To establish a prima facie case under 42 U.S.C. § 1983, a civil rights plaintiff must show that: (1) the defendant acted under color of state law; and (2) the offending conduct deprived the plaintiff of rights secured by
federal law. Bloch v. Ribar, 156 F.3d 673, 677 (6th Cir. 1998) (citing Parratt v. Taylor, 451 U.S. 527, 535 (1981)). “If a plaintiff fails to make a showing on any essential element of a § 1983 claim, it must fail.” Redding
v. St. Eward, 241 F. 3d 530, 532 (6th Cir. 2001). III. Discussion A. Genesee County Jail A county jail is not a legal entity capable of being sued for alleged
civil rights violations under 42 U.S.C. § 1983. See Cage v. Kent Cnty. Corr. Facility (Jail), 1997 WL 225647, at *1, 113 F.3d 1234 (6th Cir. 1997)
(unpublished table decision); Watson v. Gill, 40 F. App’x 88, 89 (6th Cir. 2002) (holding that the county jail “is not a legal entity susceptible to suit”); Sychantha v. Livingston Cnty. Jail, No. 24-CV-13043, 2025 WL
495549, at *2 (E.D. Mich. Feb. 13, 2025) (collecting cases). As such, Plaintiff’s claim against the Genesee County Jail must be dismissed. Even if Plaintiff intended to name Genesee County as a
Defendant, he fails to bring allegations against the County that would state a claim under Section 1983. See infra III.D. B. Flint Police Department
To the extent that Plaintiff wishes to sue the Flint Police Department, it, too, cannot be sued under § 1983. A police department is not a legal entity that can be sued as a
defendant in a § 1983 civil rights action because it is an agent of a city, township or village. See Boykin v. Van Buren Twp., 479 F.3d 444, 450 (6th Cir. 2007); see also Khaled v. Dearborn Heights Police Dep’t, 711 F. App’x. 766, 772 n.4 (6th Cir. 2017). For that reason, Plaintiff’s claim against the Flint Police Department must also be dismissed.

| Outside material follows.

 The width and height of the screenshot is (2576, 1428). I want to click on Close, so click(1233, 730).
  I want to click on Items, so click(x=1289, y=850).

Likewise, if
Plaintiff intended to sue the City of Flint, he has failed to state a claim against the City because he fails to bring allegations that would state a
claim under Section 1983. See infra III.D. C. Michigan State Police Plaintiff’s lawsuit against the Michigan State Police must be dismissed because neither a state nor its agencies is a “person” within
the meaning of 42 U.S.C. § 1983. Will v. Michigan Dept. of State Police, 491 U.S. 58, 71 (1989). A suit against the Michigan State Police, a state agency, is the same as bringing suit against the state of Michigan itself.
Thomas v. Tennessee Dep’t of Transp., 579 F. App’x 331, 333 (6th Cir. 2014).
The Eleventh Amendment bars lawsuits against a state unless the state has waived its immunity, See Welch v. Texas Dep’t of Highways and Pub. Transp., 483 U.S. 468, 472–73 (1987), or unless Congress has
exercised its power under § 5 of the Fourteenth Amendment to override that immunity. Will, 491 U.S. at 66. Plaintiff has failed to identify or allege any facts that would support a finding that the State of Michigan has waived its immunity to his lawsuit or that Congress has expressly overridden any state immunity. Therefore, any lawsuit against the
Michigan State Police is barred by the Eleventh Amendment. See Thomas, 579 F. App’x at 333. D. Plaintiff’s complaint generally
Plaintiff’s complaint is also subject to dismissal because he fails to allege adequate facts to establish a constitutional violation. In the context of a civil rights claim, conclusory allegations of
unconstitutional conduct without specific factual allegations fail to state a claim under § 1983. Some factual bases for such claims must be set forth in the pleadings. See Iqbal, 556 U.S. at 678 (2009).